Sayfa alıntısı
Virüs salgını nedeniyle uygulanan izolasyon sistemine bir itirazımız yok. Ancak 65 yaş üstü insanların eve kapatılıp tecrit edilmesini onaylamıyoruz. Arkadaşım Prof. Dr. Mete Tapan yolladığı e-mail’de buna dikkat çekiyor:
Günler evde, hele bizim gibi faal insanlar için zor geçiyor. 65 yaş üstü kişilerin ev hapsine sokulması dünyada (Sırbistan ve Kolombiya’nın bir bölümü hariç) pek görülmüş bir şey değil. Sokağa çıkmak ya herkes için olmalı veya olmamalı. Dünya, bu meseleyi insanların ihtiyaçlarını karşılamaları için günde bir iki saat sokağa çıkma iznine bağlayarak hallediyor. Sen de lütfen bu işi düşün. Belki bir çare bulunmasına yardımcı olursun.
65 yaş üstünü tecrit etmek, zaten risk altında olan bu grubu hayattan tamamen soyutlamak, insan haklarıyla bağdaşmıyor.
Bu tecritin işe yaradığına dair bir veri de yok. Ölümlerin çoğunluğu, bunca tecrite rağmen yine bu yaş kuşağında gerçekleşiyor. 65 yaş üstüne belli bir hareket imkanı tanınmasını, bu uygulamaya son verilmesini umuyoruz.
Survivor izlenme birincisi
Acun Ilıcalı’nın Survivor adlı eğlence-yarışma programını bilmeyeniniz yoktur. Survivor kelimesi, “bir felaketten, bir kazadan kurtulan, hayatta kalan” anlamına geliyor. Türkiye, salgında hayatta kalmaya çalışırken, TV izleyicilerinin büyük bir çoğunluğu da ilginç şekilde Survivor izliyor.

Görev tanımı
65 yaş üstü tecridini ele alan yukarıdaki yazıda "Bu tecritin işe yaradığına" diye başlayan paragrafı, ana bilgilerini koruyarak madde listesi hâlinde yeniden yazar mısın?

Veri satırları
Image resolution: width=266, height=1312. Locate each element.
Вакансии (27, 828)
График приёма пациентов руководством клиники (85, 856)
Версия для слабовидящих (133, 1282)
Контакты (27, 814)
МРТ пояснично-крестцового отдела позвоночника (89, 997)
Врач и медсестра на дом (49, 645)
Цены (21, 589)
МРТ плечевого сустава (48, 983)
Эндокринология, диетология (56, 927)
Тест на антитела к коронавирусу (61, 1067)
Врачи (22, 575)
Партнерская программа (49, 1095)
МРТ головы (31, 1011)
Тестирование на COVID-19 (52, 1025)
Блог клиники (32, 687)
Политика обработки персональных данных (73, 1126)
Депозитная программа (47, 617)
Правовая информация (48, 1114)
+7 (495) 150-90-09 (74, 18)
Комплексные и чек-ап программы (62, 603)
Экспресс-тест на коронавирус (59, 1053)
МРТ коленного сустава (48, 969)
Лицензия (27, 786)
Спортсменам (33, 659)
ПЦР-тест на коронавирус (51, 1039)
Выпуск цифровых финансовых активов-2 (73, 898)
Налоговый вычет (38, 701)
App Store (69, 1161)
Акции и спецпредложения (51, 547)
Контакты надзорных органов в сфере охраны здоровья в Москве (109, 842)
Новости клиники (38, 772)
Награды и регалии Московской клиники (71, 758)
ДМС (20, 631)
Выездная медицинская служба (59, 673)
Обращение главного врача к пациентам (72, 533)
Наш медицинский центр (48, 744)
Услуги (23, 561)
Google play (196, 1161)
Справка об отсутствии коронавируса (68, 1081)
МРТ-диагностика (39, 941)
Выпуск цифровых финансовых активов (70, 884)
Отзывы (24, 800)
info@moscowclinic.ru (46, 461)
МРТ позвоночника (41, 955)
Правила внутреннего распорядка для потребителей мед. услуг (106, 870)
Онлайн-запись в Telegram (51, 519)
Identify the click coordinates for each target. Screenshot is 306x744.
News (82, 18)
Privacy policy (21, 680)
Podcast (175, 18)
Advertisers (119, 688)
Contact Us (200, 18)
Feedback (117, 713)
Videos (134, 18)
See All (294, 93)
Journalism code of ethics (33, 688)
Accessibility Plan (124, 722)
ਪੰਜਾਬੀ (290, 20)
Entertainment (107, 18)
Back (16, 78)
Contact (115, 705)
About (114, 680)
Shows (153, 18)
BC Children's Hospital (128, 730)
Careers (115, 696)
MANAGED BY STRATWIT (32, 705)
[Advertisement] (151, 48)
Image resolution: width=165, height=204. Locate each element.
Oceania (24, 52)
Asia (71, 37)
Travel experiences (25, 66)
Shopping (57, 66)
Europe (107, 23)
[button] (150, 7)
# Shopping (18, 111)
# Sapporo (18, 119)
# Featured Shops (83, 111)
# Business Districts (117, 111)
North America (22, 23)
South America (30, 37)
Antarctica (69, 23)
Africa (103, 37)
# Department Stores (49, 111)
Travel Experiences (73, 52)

Yanıt
- Tecridin işe yaradığını gösteren bir veri yok.
- Bunca tecride rağmen ölümlerin çoğu yine bu yaş grubunda görülüyor.
- 65 yaş üstüne belli bir hareket imkânı tanınması ve uygulamanın sona erdirilmesi umuluyor.